[Taken largely from a G+ post I made a couple of weeks ago]
I love Werewolves.
There, I said it.
I love the inner struggle of humanity against feral instinct but most of all I love the idea that Werewolves don’t have to do it alone. They have family. They have Pack.
Sadly, in all the years I have been role-playing, I have never played in a werewolf game.
The White Wolf systems have tended to leave me underwhelmed. Not least because I have found that the system’s complexity gets in the way of the personal horror and community aspects of the werewolf myth that I find so compelling. In recent years my favourite treatments of the Werewolf mythology have been “Being Human” and Kelley Armstrong’s “Women of the Otherworld” series.
I have been thinking more and more that when (not if) I run a werewolf campaign it will follow much of the pack model established in Women of the Otherworld. To me the real crux of a Werewolf game should be how all the action and plot are viewed through the lens of the relationships between the Pack members and the group culture of the Pack.

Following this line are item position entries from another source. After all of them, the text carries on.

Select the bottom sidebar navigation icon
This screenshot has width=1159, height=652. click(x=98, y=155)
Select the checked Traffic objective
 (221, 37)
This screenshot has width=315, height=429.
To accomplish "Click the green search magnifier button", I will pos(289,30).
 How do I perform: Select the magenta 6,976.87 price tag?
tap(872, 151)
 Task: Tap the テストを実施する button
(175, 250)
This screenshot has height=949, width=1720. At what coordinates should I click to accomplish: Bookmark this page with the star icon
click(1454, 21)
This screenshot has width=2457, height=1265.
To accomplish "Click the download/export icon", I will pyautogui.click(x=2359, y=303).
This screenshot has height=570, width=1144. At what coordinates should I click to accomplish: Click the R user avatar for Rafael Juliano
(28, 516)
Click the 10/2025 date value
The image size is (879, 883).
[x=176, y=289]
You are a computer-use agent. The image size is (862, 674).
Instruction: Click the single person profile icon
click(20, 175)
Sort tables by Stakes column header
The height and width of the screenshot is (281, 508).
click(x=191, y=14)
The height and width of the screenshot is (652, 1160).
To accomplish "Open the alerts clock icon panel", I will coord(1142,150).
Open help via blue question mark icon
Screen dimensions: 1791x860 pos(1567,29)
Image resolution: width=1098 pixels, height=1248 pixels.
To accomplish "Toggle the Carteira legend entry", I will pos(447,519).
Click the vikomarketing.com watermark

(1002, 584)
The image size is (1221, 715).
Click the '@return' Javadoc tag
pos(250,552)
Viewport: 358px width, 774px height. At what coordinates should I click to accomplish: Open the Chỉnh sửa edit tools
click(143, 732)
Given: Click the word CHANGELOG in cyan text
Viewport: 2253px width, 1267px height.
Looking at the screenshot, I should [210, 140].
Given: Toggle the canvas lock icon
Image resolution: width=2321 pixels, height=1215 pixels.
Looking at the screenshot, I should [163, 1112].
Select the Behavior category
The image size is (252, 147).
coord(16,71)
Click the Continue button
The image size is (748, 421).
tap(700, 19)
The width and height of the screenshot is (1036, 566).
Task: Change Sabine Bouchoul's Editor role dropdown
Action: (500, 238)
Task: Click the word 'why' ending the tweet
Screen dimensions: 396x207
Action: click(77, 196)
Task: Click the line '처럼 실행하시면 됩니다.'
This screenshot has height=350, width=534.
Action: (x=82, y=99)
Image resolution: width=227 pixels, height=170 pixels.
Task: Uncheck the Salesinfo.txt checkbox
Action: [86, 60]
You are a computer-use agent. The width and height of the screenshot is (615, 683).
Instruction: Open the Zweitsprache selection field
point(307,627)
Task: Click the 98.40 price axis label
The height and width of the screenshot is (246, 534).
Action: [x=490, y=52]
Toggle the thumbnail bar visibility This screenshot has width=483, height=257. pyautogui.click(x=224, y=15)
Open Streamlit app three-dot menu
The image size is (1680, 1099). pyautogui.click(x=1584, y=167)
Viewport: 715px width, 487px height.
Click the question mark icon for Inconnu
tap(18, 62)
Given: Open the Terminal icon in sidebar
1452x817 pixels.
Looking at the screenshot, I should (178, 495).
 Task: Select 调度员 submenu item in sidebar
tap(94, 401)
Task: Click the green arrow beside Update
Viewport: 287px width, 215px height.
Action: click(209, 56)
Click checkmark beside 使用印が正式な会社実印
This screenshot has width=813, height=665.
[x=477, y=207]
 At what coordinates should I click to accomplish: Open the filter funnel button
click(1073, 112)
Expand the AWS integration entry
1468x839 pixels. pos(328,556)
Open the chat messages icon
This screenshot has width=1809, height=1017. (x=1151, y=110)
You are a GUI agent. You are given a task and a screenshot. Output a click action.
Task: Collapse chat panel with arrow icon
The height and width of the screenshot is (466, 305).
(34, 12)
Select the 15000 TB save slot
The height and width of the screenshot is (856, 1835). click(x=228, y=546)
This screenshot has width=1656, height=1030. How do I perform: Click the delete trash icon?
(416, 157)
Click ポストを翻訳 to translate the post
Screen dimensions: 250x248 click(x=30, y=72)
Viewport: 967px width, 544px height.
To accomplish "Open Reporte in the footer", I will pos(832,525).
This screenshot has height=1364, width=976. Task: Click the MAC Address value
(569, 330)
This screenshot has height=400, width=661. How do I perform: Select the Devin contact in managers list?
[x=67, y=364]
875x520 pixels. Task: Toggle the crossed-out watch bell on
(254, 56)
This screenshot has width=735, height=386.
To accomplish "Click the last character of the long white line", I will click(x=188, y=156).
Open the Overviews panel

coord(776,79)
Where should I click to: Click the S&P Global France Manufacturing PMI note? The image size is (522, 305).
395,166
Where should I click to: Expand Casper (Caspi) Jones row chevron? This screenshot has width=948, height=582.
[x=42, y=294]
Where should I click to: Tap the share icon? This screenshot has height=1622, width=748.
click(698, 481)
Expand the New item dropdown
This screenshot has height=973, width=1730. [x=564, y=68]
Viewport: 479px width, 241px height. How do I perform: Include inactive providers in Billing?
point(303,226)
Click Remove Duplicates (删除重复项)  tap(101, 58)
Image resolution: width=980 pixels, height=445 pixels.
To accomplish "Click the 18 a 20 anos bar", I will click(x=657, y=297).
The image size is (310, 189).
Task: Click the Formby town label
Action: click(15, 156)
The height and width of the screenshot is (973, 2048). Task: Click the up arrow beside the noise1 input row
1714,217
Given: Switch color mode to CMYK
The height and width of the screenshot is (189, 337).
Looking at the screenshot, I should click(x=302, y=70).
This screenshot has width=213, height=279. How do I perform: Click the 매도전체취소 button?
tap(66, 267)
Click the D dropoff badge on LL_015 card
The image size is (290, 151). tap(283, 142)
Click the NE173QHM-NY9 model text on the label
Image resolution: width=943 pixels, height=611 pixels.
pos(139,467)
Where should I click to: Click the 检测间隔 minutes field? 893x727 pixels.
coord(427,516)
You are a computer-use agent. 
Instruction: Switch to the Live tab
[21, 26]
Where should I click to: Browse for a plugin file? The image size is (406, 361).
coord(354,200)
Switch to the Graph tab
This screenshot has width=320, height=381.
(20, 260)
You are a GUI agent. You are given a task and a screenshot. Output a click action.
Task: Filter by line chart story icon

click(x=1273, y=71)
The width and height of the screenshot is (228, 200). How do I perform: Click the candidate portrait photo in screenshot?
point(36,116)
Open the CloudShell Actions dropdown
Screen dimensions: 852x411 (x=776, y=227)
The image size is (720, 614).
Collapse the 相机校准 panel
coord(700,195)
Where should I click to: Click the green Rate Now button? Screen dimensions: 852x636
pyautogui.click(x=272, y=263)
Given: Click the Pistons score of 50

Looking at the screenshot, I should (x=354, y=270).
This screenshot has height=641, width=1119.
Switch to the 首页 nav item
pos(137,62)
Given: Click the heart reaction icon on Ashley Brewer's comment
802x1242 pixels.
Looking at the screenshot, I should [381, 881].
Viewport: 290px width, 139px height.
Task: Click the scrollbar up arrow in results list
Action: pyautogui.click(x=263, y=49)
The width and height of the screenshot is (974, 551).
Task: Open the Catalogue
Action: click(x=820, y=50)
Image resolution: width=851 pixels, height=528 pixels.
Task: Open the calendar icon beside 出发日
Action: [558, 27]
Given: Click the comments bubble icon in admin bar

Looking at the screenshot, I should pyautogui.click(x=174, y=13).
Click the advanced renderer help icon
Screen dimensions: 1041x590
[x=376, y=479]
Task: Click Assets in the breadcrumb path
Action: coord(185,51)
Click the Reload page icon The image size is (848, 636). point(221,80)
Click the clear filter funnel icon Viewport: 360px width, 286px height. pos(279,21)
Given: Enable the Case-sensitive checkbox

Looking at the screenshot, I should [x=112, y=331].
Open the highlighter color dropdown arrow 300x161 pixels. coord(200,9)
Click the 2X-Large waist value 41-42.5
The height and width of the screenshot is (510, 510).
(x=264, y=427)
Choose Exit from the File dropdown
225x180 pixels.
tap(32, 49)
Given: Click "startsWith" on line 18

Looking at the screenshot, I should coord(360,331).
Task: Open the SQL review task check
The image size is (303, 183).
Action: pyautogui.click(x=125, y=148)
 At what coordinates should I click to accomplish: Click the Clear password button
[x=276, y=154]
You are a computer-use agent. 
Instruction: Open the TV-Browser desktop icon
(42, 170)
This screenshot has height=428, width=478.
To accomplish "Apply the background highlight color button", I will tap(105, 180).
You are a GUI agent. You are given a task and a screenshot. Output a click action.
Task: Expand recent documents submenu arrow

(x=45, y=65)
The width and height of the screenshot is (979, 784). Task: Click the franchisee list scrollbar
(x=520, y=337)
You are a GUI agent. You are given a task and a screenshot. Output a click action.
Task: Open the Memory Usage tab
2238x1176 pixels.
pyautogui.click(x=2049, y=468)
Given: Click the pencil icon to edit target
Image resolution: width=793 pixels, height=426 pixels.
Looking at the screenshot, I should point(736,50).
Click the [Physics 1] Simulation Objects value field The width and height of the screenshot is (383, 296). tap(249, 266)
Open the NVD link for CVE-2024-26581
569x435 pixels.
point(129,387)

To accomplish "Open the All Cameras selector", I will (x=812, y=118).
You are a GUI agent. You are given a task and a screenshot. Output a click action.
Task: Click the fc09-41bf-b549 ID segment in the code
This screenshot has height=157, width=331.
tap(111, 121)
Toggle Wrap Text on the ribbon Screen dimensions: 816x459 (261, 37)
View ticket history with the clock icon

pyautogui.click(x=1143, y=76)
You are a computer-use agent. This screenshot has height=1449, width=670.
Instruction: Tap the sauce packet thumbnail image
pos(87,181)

I want to build in mechanics for how loyal your character feels towards the Alpha and the Pack which will, in turn, get you some mechanical benefits but also creates plenty of space for emotional interaction and interesting conversations.
As I said before the action of the game should viewed through the lens of your relationships and the Pack. So the example I gave to a friend recently was as follows:
Scenario: The Pack Alpha gets kidnapped.
We play through planning and executing the plan to get the Alpha back. But this should played out with plenty of intra-Pack conversations and dialogue and space for emotional interaction around the following:
a) how the Pack deals with the loss of their leader and driving force – do they fracture with no-one taking control, does another character rise up to take up the reigns of leadership, how do the pack respond to this? Are the Pack grateful that someone has filled the vacuum or do they resist the new leadership?
b) personal distress of the characters – who feels guilty that the kidnap resulted from their failing to protect the Alpha?;
c) if the Alpha is recovered does the temporary leader want to relinquish control – does the Pack view the Alpha differently
because they were “not strong enough” to resist capture?; and
d) how will the Pack process what happened. Will they emerge stronger as a group? Will they seek revenge?
The idea that when stuff happens you aren’t just thinking about “how do we solve the
plot problem of recovering the Alpha?”, but also exploring what this means for you and your Pack.
I’d almost certainly employ Vincent Baker ‘s amazing “ask lots of questions” technique from Apocalypse World, in drawing out this aspect more heavily.
This is a further development of the way in which I run Amber Diceless – where the theme is again Family. Everything is viewed through the lens of Family. In Amber the family might do horrible things to each other (as per the books) but they can’t shake the fact they share a heritage and it just keeps pulling them back into each others lives.
As an aside one of things which used to fascinate me about Jerry Springer and related TV shows was the way in which people couldn’t just leave each other alone and move on with their lives. Despite some of the terrible car crash relationships some people just didn’t seem to be able to pull themselves out of the destructive spiral they were in together and I was always intrigued as to why. Maybe I am just writing games to answer that question?